When I read this article in the Atlanta Journal-Constitution about how a teacher came back to teaching when she found a school which focused on relationships, I saw the same SEL theoretical framework. If we put our relationships first, we’ll have different schools. And this needs to come from our leaders who need to demonstrate Social Emotional Leadership.

I saw this article from HBR entitled “Pressure Doesn’t Have to Turn into Stress” and thought of the kind of Social Emotional Leadership that our leaders need to adopt, a skill of turning pressure into productivity and away from destructive stress.

But what does Social Emotional Leadership look like? We lost one of the best examples with the passing of Jean Vanier last week. The founder of the L’Arche movement, Vanier believed the able-bodied and disabled could/should live together in community. In fact, the disabled members were called “core members” and put at the center of the community. Relationships weren’t just important to Vanier—they were essential.

How would your leadership practice look different if you elevated the social and emotional? How different would our schools look?

Top 5

This week’s newsletter features a blog on Social Emotional Leadership and some great articles, too.  The Top 5:

  1. In the American Catholic News section, “Ideological Bias Cannot Taint Our Approach to Sexual Abuse” is a thoughtful piece from Matt Malone, SJ of America magazine. He’s right—many people find in the abuse crisis what they’re looking for rather than approaching the crisis (and the concurrent leadership crisis) with a beginner’s mind.  You might be growing tired of reading about the abuse crisis but I encourage you to read this article.  It’s really good.
  2. The next article is a piece on a retiring priest from Butte, Montana. It’s interesting to look at the Catholic-rich background of his life in the 1940s and 1950s.  Haffey is the real deal and it’s been a privilege for me to work with him a little.  It’s a great feature article and provides great insight into the priesthood.
  3. In the Leadership section, “3 Simple Habits to Improve Your Critical Thinking” is a great reminder about how we need to challenge our own thinking. The article recommends steps to take.  As we transition to summer, we welcome a little more time and space to do quality thinking.
  4. The next article is about “Fixing a Toxic Work Culture” and highlights the “toxic triad.” As we are encountering the May mayhem, it’s important to keep our eyes and ears open for toxicity.  We’re here to serve students and build the Kingdom.
  5. In the Teaching & Learning section, the first article is a challenging piece about how teaching has changed: “It’s Not Them, You Need to Evolve.” If you’ve ever spoken with a veteran teacher who is struggling to figure out how to reach students, you’ll see the same struggle in this article.

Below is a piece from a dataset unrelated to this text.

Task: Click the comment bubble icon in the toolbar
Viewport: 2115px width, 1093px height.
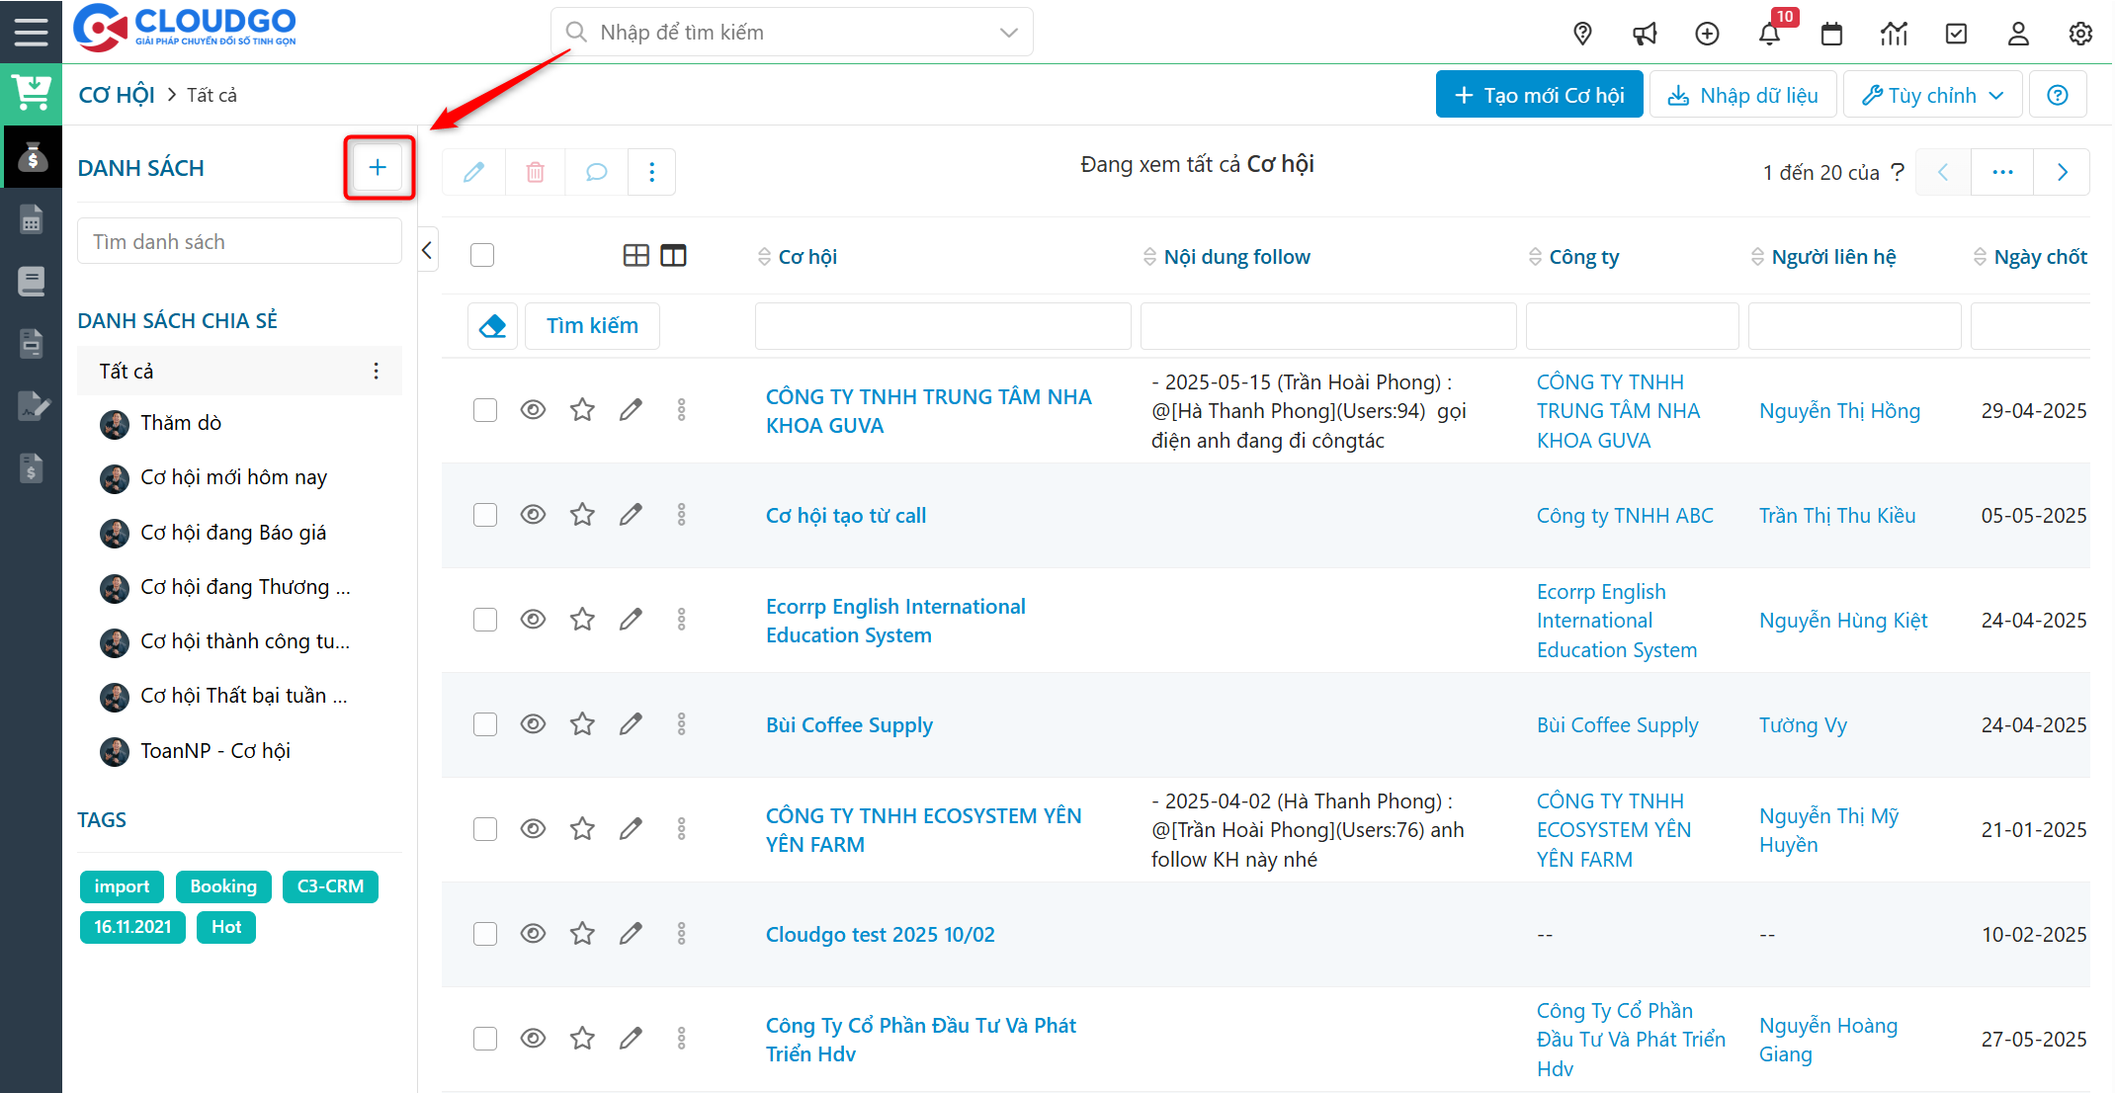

I’ll be back next week with my “Best Of” issue to close out the year.  Have a great week!

Podcast

This week’s episode of the Catholic School Matters Radio Hour presents four great guests from the NCEA Convention last month. I spoke to Catholic education thought leaders in two different conversations.

The first guest was Sr. Angie Shaughnessy of Loyola Marymount, the legal expert. Fresh from one of her NCEA sessions, Sr. Angie shared many hot topics in Catholic school law. We discussed the abuse crisis but also touched on areas of negligence, serving all students, and a variety of other topics. Sr. Angie is plugged in and provides great insight into the issues surfacing in our schools.

Next up was a panel of Catholic university leaders who support Catholic schools at their different institutions: Tom Kiely, the Director of the Institute for Catholic Leadership at Marquette University; Sr. Rosemarie Nassif, the Executive Director of the Center for Catholic Education at Loyola Marymount; and Kristin Melley, the Director of Professional Development at the Roche Center for Catholic Education at Boston College.